Hello, I’m Imogen better known as Immy. I’m married, and I have a son and 2 step daughters. I’m a Producer for a National Opera Company, living in South Wales , and the reason I’m here, writing (!!) is due to the fact that I’m also currently undergoing treatment for stage IV melanoma. As a lot of newly diagnosed cancer patients do, I needed somewhere to document and off load what I was going through. I’ve never been much of a writer, and don’t think I’m very good at it, but at the beginning this seemed to be the most efficient way of keeping friends and family updated with the forever changing “journey” that is cancer treatment.

I was initially diagnosed with stage II melanoma (a mole on my back, that was surgically removed) in October 2014. Treatment was over and done with by Christmas of that year, and life pretty much went back to normal immediately. Then in June 2019, I was unexpectedly diagnosed with metastasized (spread of the original cancer cells) melanoma, now in my lungs. I had no symptoms, it was picked up on a routine MRI scan for something entirely separate. Then kicked off the worst two weeks of my life, before I got on the treatment train. Melanoma is a notoriously aggressive and unpredictable type of skin cancer, which can return years after an initial diagnosis for no rhyme or reason. In the past, the odds for stage IV melanoma survival have been pretty dire – some people initially wanted to give me anything from 9 months to a year. However, luckily for me, I’ve been diagnosed at an exciting time with regards to cutting edge developments in immunotherapy, and various other treatment options. This means that (some) people are surviving! And this is obviously all that matters to me right now.

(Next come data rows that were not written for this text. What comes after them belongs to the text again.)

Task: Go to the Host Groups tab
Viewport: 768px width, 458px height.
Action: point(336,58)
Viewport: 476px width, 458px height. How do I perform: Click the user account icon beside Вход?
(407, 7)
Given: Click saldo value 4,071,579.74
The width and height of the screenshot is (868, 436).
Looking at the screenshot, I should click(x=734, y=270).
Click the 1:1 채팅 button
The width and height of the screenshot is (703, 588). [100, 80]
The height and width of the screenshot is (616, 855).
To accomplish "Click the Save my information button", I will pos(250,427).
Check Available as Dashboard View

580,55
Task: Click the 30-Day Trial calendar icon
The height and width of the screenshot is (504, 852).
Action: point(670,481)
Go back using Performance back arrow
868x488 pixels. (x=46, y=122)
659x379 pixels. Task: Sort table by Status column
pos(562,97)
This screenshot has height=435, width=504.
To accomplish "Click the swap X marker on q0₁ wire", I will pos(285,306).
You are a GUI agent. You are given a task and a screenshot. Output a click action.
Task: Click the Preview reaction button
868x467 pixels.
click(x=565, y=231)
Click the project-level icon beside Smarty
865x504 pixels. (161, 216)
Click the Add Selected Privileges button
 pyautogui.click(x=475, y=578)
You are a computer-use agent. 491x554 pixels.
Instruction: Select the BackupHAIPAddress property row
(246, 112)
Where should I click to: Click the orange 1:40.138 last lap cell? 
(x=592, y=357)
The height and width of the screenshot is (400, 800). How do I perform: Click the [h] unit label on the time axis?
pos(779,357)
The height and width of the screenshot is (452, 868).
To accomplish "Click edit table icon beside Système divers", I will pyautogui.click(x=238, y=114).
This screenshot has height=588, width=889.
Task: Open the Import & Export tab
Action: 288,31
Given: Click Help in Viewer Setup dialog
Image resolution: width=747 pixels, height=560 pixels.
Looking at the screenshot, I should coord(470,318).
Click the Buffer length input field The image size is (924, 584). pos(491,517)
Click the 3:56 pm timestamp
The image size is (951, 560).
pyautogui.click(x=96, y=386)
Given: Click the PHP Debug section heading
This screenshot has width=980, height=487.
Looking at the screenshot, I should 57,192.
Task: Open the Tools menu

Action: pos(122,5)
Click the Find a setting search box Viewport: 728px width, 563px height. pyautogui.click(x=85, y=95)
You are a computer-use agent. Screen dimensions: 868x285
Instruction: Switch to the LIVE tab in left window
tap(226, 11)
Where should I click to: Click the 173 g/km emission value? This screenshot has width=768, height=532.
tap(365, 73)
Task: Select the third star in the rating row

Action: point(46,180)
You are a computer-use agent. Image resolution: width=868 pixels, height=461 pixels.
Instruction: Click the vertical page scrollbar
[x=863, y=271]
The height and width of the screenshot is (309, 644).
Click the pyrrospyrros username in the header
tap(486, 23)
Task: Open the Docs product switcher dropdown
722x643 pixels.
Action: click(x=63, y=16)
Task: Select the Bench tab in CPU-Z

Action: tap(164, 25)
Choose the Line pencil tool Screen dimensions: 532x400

I have decided to make this diary-type blog public, for two reasons mainly. On the outside I look well, and I have found it particularly difficult carrying on over the past 10 months pretending like everything in my life is normal. It’s tricky keeping up the act with work colleagues, friends from home and also afar, the wider social media community etc. I don’t want people to feel sorry for me, but I do want people to understand why I haven’t been as “on it” in work, or as present at events and functions. Secondly, I wonder if anyone – maybe just one single newly diagnosed person – will see this. When I was told I had cancer in my lungs, that I might have to have surgery, lung dissections, whole hosts of treatments and hospital stays, all I wanted to do was find someone my age who was going through the same thing. I wanted to feel less alone, and I desperately needed to know what to expect of the coming months. Thank goodness for blogging and social media. I have found some truly inspirational individuals, all over the world, who have shared their experiences, and I can’t begin to explain what a comfort it has been knowing that there are others out there like me, going through the same thing.